* **Directions**
Write out the data below verbatim, line for line, and leave the pictures out.

(Text and element pointing records)
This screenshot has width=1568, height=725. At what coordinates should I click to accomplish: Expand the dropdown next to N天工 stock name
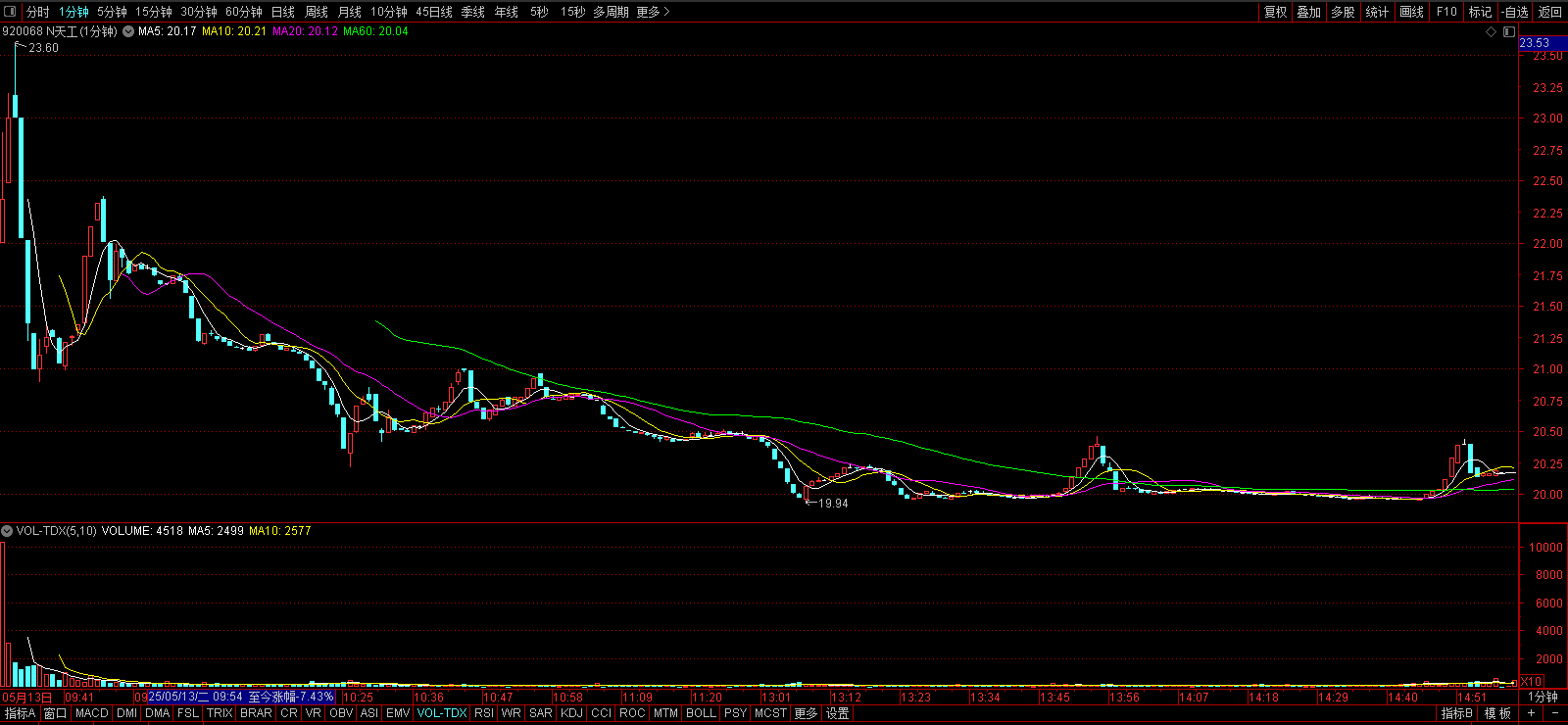point(128,31)
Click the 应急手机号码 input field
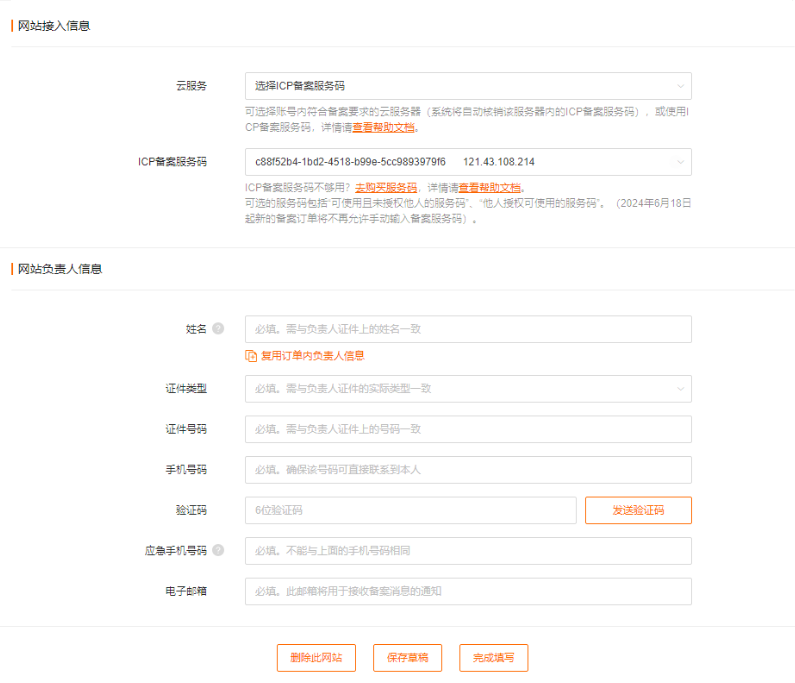The width and height of the screenshot is (795, 683). pos(468,551)
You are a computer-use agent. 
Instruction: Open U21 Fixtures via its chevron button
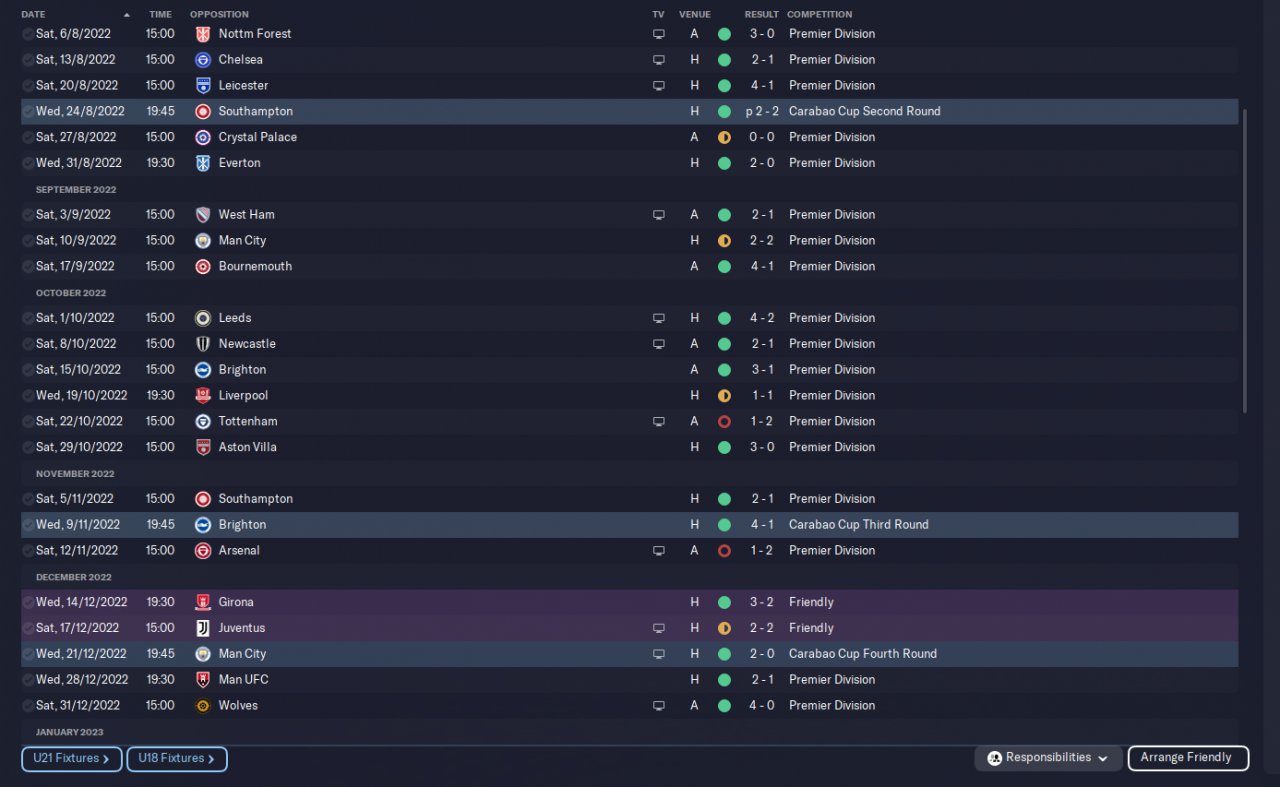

* **Answer in full**
This screenshot has width=1568, height=725. At what coordinates should I click to accomplish: Expand the dropdown next to N天工 stock name
point(128,31)
Click the 应急手机号码 input field
The width and height of the screenshot is (795, 683). pos(468,551)
You are a computer-use agent. 
Instruction: Open U21 Fixtures via its chevron button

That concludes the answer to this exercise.